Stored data

# # # # #

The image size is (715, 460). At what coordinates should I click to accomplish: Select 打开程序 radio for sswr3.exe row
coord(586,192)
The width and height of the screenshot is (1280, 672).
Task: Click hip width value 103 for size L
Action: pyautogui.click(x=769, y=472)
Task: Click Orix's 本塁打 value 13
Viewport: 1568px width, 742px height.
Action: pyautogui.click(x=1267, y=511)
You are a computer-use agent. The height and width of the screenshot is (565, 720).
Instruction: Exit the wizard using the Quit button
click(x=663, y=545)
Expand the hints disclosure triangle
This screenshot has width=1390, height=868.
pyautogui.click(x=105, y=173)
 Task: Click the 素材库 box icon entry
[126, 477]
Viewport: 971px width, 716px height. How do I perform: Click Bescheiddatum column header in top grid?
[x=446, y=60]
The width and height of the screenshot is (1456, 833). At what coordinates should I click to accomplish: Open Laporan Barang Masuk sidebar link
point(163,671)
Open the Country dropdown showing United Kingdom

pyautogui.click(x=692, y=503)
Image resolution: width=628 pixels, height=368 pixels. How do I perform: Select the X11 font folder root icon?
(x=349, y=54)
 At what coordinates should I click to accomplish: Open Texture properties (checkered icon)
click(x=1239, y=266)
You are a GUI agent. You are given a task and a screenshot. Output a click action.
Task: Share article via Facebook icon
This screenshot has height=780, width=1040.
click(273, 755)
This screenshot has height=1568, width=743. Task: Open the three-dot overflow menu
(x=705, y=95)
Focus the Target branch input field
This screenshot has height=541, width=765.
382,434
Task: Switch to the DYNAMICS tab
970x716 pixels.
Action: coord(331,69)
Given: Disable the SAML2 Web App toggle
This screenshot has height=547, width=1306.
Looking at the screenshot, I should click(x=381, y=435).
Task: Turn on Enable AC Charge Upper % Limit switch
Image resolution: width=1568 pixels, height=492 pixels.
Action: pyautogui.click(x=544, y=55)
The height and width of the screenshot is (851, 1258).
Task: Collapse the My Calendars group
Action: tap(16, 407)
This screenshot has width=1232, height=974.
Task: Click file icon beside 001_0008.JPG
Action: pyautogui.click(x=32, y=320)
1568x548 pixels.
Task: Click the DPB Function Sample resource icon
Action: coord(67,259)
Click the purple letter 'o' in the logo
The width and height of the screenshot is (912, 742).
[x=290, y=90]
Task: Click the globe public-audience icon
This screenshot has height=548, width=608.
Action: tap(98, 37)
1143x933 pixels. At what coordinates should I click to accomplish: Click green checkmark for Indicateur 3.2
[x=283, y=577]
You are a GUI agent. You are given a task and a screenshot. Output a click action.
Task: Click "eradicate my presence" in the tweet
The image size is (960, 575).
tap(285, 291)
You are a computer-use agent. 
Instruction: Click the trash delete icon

# # # # #

What you need to do:
Nothing in the entries should be left out; please reproduce them all exactly.

Reply:
The image size is (715, 460). At what coordinates should I click to accomplish: Select 打开程序 radio for sswr3.exe row
coord(586,192)
The width and height of the screenshot is (1280, 672).
Task: Click hip width value 103 for size L
Action: pyautogui.click(x=769, y=472)
Task: Click Orix's 本塁打 value 13
Viewport: 1568px width, 742px height.
Action: pyautogui.click(x=1267, y=511)
You are a computer-use agent. The height and width of the screenshot is (565, 720).
Instruction: Exit the wizard using the Quit button
click(x=663, y=545)
Expand the hints disclosure triangle
This screenshot has width=1390, height=868.
pyautogui.click(x=105, y=173)
 Task: Click the 素材库 box icon entry
[126, 477]
Viewport: 971px width, 716px height. How do I perform: Click Bescheiddatum column header in top grid?
[x=446, y=60]
The width and height of the screenshot is (1456, 833). At what coordinates should I click to accomplish: Open Laporan Barang Masuk sidebar link
point(163,671)
Open the Country dropdown showing United Kingdom

pyautogui.click(x=692, y=503)
Image resolution: width=628 pixels, height=368 pixels. How do I perform: Select the X11 font folder root icon?
(x=349, y=54)
 At what coordinates should I click to accomplish: Open Texture properties (checkered icon)
click(x=1239, y=266)
You are a GUI agent. You are given a task and a screenshot. Output a click action.
Task: Share article via Facebook icon
This screenshot has height=780, width=1040.
click(273, 755)
This screenshot has height=1568, width=743. Task: Open the three-dot overflow menu
(x=705, y=95)
Focus the Target branch input field
This screenshot has height=541, width=765.
382,434
Task: Switch to the DYNAMICS tab
970x716 pixels.
Action: coord(331,69)
Given: Disable the SAML2 Web App toggle
This screenshot has height=547, width=1306.
Looking at the screenshot, I should click(x=381, y=435).
Task: Turn on Enable AC Charge Upper % Limit switch
Image resolution: width=1568 pixels, height=492 pixels.
Action: pyautogui.click(x=544, y=55)
The height and width of the screenshot is (851, 1258).
Task: Collapse the My Calendars group
Action: tap(16, 407)
This screenshot has width=1232, height=974.
Task: Click file icon beside 001_0008.JPG
Action: pyautogui.click(x=32, y=320)
1568x548 pixels.
Task: Click the DPB Function Sample resource icon
Action: coord(67,259)
Click the purple letter 'o' in the logo
The width and height of the screenshot is (912, 742).
[x=290, y=90]
Task: Click the globe public-audience icon
This screenshot has height=548, width=608.
Action: tap(98, 37)
1143x933 pixels. At what coordinates should I click to accomplish: Click green checkmark for Indicateur 3.2
[x=283, y=577]
You are a GUI agent. You are given a task and a screenshot. Output a click action.
Task: Click "eradicate my presence" in the tweet
The image size is (960, 575).
tap(285, 291)
You are a computer-use agent. 
Instruction: Click the trash delete icon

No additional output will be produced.